La pratique du tri du soin psychique concerne particulièrement la pédopsychiatrie. Celle-ci traite du sujet social à éduquer et construire alors qu’il est aujourd’hui objet de répression comportementale. , discours de pouvoir de la destruction néolibérale de la spécialité psychiatrie comme soins de la subjectivité par une politique fonctionnelle de la réussite sociale dès l’enfance.

L’ensemble s’inscrit dans un sécuritaire médicalisé et comportemental dès l’enfance. Sa mise en œuvre a commencé sous Sarkozy avec la loi du 5 juillet 2011. Associée à une garde à vue psychiatrique de 72 heures, la loi a inauguré le tri de symptômes référés à leur risque de dangerosité avec des pratiques de contention pour toute agitation.

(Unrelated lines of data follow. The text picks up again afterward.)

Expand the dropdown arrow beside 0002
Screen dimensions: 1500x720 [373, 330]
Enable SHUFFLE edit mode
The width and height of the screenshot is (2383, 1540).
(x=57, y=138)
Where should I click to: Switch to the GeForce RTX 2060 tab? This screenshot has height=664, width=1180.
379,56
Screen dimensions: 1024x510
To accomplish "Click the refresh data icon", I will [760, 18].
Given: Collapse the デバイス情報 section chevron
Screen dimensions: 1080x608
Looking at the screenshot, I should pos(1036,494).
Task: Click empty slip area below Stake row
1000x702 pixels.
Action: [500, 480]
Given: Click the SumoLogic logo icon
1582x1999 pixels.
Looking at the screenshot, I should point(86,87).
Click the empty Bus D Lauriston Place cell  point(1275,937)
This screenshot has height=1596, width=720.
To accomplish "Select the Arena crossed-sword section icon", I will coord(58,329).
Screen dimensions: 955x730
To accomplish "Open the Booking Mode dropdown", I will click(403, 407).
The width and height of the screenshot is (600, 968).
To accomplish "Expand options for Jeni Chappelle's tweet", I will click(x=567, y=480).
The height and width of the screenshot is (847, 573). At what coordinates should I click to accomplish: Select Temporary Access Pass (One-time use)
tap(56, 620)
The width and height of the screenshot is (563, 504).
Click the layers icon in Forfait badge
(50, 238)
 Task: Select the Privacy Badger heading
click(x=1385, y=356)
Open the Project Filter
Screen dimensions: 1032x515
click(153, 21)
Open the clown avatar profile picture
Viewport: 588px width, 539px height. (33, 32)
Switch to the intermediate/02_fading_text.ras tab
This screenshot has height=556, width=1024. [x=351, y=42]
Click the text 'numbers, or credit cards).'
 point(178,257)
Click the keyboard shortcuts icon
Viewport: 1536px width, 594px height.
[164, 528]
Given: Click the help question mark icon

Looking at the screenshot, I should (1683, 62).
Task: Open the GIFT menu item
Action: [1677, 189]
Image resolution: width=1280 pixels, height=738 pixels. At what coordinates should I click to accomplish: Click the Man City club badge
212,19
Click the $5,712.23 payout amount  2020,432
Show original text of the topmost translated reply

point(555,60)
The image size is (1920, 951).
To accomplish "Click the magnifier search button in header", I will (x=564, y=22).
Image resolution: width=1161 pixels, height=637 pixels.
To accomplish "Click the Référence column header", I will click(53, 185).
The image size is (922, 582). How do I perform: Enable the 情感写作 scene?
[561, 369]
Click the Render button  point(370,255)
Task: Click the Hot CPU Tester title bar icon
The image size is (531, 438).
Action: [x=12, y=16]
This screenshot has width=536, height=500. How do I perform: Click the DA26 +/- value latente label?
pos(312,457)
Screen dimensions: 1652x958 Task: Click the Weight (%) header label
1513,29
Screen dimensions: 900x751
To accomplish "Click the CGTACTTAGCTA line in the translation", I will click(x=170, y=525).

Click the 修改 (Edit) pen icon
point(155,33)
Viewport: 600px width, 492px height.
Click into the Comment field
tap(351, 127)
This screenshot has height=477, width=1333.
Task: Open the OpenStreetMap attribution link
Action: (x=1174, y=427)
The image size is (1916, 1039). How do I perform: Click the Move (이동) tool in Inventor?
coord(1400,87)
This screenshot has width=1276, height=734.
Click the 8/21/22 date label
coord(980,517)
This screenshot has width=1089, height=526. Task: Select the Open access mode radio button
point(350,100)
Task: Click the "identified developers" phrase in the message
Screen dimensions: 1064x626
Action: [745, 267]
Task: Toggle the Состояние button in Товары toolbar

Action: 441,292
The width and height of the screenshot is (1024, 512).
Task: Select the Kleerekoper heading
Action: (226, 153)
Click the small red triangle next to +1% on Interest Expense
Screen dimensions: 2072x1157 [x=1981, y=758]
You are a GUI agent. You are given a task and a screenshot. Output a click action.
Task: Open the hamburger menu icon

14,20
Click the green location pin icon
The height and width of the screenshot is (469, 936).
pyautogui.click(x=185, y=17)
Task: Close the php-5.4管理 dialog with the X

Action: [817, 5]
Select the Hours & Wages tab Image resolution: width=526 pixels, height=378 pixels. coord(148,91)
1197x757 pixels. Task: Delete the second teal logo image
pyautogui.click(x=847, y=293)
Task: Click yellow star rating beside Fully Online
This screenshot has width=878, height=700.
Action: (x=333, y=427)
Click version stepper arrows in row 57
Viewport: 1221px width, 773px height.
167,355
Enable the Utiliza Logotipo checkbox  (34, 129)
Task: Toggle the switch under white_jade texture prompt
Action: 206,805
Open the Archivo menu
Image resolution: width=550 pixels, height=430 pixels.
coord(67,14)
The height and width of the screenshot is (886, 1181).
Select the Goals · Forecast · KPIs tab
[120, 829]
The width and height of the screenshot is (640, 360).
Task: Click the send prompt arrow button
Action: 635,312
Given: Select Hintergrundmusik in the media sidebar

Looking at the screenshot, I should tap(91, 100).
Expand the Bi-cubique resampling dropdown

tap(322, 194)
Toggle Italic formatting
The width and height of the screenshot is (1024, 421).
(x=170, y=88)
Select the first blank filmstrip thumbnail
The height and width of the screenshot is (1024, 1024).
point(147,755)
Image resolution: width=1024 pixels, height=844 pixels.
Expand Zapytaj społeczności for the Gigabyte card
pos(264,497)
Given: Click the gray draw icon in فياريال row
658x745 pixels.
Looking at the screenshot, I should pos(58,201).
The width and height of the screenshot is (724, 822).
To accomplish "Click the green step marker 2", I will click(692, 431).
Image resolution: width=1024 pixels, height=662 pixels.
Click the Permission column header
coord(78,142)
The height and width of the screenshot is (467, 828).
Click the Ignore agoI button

Il en résulte la mise en crise des métiers du soin engagés d'une psychiatrie humaniste et égalitaire pour tous et un manque de  motivation à s’y engager. Les soignants et soignantes ne savent plus le métier qu’ils font. Le tri d’accès aux soins laisse de côté les populations les plus fragiles, adultes, enfants, adolescents ou personnes âgées

 C’est bien d’abord ce refus du sujet social dans une série de crises sociales majeures qui réactualise ce que Michel Foucault a nommé discours médical de « biopouvoir » référé à l’anormalité du fou par nature et son exclusion de la vie sociale pour sa supposée dangerosité. La référence à la dangerosité accompagne d’un populisme pénal (Denis Salas) dans une période de montée des idées d’extrême-droite qui s’applique également au rejet des migrants exilés et réfugiés. La CNDA et l’OFPRA ont ainsi renvoyé dans leur pays deux personnes schizophrènes pour leur dangerosité potentielle et toute agression violente est référée au terrorisme.

Comment se ressaisir  de la reconnaissance des droits du sujet humain du fou et de son traitement tant médical que juridique face à la précarisation et à la déshumanisation ? Le facteur nouveau est la sensibilité d’une part importante de la population à ces effets sur la santé mentale et nombre d’élus et d’associatifs gardent le souvenir des pratiques communes. Une autre psychiatrie engagée aux avant-postes de la prévention et des soins en direction des populations les plus précaires est centrale face à ce nouvel ordre asilaire jusqu’au domicile[2].

L’urgence est donc de reconstituer un réel accueil inconditionnel humain sur le secteur psychiatrique et son hospitalisation. La question du social participe d’une pratique clinique d’émancipation de l’humanité du fou. Son expérience avec d’autres acteurs du social et du politique reste un acquis à faire vivre.

Jean-Pierre Martin

[1] Ainsi l’hôpital public est restructuré en permanence par une gestion qui repose sur une dette insoutenable. En effet, depuis 2002 la mise en place de l’euro et de la Banque centrale européenne a retiré la possibilité pour les hôpitaux d’emprunter auprès de la Caisse des dépôts avec des intérêts très bas et des délais de remboursement qui pouvaient aller jusqu’à 60 ans. Les emprunts se dont donc faits auprès des banques commerciales avec des taux d’intérêts qui ont pu atteindre près de 20 %, des emprunts dits toxiques. Le résultat est de ce fait aujourd’hui catastrophique. Dans l’ensemble de l’hospitalisation et de l’accès aux soins.

[2] L’enjeu clinique et social alternatif reste pour moi l’expérience un centre d’accueil ouvert 24h sur 24 à Paris, constitué dans une dynamique institutionnelle de secteur public de psychiatrie du service de soin en lien avec les élus et les services sociaux locaux et les associations, Sans rendez-vous préalable de tout personne dans le sentiment d’urgence psychique, l’accueil d’une équipe infirmière en responsabilité thérapeutique élargie avec des médecins est l’écoute relationnelle vers un soin possible à déterminer et dans quel lieu (dispensaire et si besoin d’une hospitalisation), mais aussi sur place 24h sur 24 ses repas en commun et 5 lits d’accueil autorisés par la caisse régionale d’assurance maladie. Le projet et sa réalisation sont l’enjeu social d’une crise du sujet dans celui d’un social en crise qui va rapidement être intégré par les acteurs sociaux et médicaux du centre de Paris et source de déplacements vers un domicile ou la rue.